Saiu hoje no Público uma entrevista a Catarina Ribeiro, psicóloga do Instituto de Medicina Legal, sobre a forma como as crenças, mitos e preconceitos influenciam as deliberações dos processos de abuso sexual, nomeadamente nos casos de abuso intrafamiliar.
Crenças e mitos
Numa entrevista que consideramos directa e esclarecedora, a psicóloga Catarina Ribeiro refere que há casos nos quais os juízes, se tivessem oportunidade, não recorreriam a pedir perícias. “Eu mal vejo uma criança a entrar percebo o que ela está a sentir porque sou muito intuitiva.”
Este tipo de comportamento é, como diz no artigo, problemático e pode afectar negativamente o resultado do caso, como pode passar a mensagem de que o sistema não acredita na criança. É fundamental ter uma base e um sistema que apoie as vítimas e onde as crianças vítimas de abuso sexual sintam que são tratadas com respeito, que são ouvidas e que quem lida com as crianças acredita nas suas palavras.
Acreditar nas crianças
Quando sabemos que “80 a 90% dos casos de abusos sexuais na Europa dependem da prova testemunhal”, ouvir um magistrado referir que “as crianças vêm muitos filmes e têm muitas fantasias e portanto não podemos acreditar na maior parte do que elas dizem” é preocupante, quando pensamos no desfecho do caso e na protecção e no bem-estar da criança.

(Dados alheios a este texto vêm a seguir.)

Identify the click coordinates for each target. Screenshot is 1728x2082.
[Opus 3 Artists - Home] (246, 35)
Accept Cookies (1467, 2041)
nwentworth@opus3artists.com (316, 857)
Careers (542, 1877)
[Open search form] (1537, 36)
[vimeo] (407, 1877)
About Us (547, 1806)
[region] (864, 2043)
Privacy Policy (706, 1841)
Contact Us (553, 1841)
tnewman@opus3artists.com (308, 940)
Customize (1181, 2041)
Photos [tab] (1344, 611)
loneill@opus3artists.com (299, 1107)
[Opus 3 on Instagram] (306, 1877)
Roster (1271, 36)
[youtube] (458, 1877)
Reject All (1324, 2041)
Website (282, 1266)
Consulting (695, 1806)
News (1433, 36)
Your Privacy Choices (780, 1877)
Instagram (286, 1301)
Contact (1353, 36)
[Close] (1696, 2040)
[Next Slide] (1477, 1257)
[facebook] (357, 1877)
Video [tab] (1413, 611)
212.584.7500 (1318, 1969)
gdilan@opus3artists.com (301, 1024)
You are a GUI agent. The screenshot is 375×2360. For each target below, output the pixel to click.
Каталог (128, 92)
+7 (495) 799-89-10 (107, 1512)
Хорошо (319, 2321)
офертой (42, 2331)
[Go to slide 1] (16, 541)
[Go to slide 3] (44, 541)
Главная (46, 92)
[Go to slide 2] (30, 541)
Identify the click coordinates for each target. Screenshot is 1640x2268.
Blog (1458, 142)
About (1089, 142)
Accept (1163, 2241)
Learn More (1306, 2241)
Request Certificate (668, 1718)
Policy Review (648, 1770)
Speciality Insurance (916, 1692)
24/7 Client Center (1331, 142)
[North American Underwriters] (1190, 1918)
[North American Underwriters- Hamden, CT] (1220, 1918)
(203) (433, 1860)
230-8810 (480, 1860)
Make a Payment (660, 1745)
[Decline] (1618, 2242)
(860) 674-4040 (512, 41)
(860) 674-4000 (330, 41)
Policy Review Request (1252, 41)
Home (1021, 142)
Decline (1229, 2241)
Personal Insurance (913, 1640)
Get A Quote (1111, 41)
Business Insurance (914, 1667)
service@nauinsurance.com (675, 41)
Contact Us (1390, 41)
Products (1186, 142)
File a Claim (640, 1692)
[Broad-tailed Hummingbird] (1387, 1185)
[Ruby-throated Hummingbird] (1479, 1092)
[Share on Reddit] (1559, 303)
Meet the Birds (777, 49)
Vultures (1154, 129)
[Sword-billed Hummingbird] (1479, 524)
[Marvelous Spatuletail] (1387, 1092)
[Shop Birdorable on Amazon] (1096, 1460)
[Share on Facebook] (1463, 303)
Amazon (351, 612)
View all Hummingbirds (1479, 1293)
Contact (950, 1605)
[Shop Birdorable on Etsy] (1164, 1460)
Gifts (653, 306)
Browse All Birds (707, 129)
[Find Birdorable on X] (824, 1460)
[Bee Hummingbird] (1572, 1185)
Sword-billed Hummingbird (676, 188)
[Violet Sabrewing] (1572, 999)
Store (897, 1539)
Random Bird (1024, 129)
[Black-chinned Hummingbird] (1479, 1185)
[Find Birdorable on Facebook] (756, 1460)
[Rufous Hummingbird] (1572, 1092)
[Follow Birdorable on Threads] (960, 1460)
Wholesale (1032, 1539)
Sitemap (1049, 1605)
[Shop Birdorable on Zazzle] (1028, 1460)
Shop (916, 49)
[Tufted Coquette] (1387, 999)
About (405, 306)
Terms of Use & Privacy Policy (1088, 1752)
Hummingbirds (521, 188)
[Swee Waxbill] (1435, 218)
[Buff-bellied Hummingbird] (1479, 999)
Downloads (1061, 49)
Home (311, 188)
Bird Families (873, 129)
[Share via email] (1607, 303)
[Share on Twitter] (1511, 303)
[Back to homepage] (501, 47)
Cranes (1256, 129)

Mas não são só alguns magistrados com estas ideias. Um estudo feito em Espanha mostrou que cerca de 50% dos pais e professores acreditavam que muitas crianças inventam histórias de abuso sexual e que as inventam para se vingar dos adultos.
Estamos perante um conjunto de pessoas que pode correr o risco de ignorar a seriedade dos casos em que se tem conhecimento que uma criança foi vítima de abuso sexual. Em Fevereiro de 2016, um homem de 71 anos foi condenado a dois anos e três meses de prisão com pena suspensa. Esse mesmo indivíduo já tinha sido condenado a outra pena suspensa por tentar abusar sexualmente de uma neta. No caso do neto, o tribunal considerou que o avô masturbar o neto apresentava “gravidade situada no plano médio inferior atentas as práticas passíveis de serem enquadradas nesta incriminação”.
Mitos e crenças
Os mitos e crenças sobre o abuso sexual são obstáculos que dificultam o sucesso do processo terapêutico e que também podem complicar um processo judicial. Este mitos não são exclusivos às vítimas de abuso sexual, são ideias e preconceitos partilhados em geral e que afectam a percepção de como se lida com estas questões. Muitas vezes, estes mitos estão tão enraizados no tecido social que os homens vítimas de abuso sexual passam a acreditar internamente nesses mitos, o que dificulta o acesso à ajuda e a ultrapassar o trauma.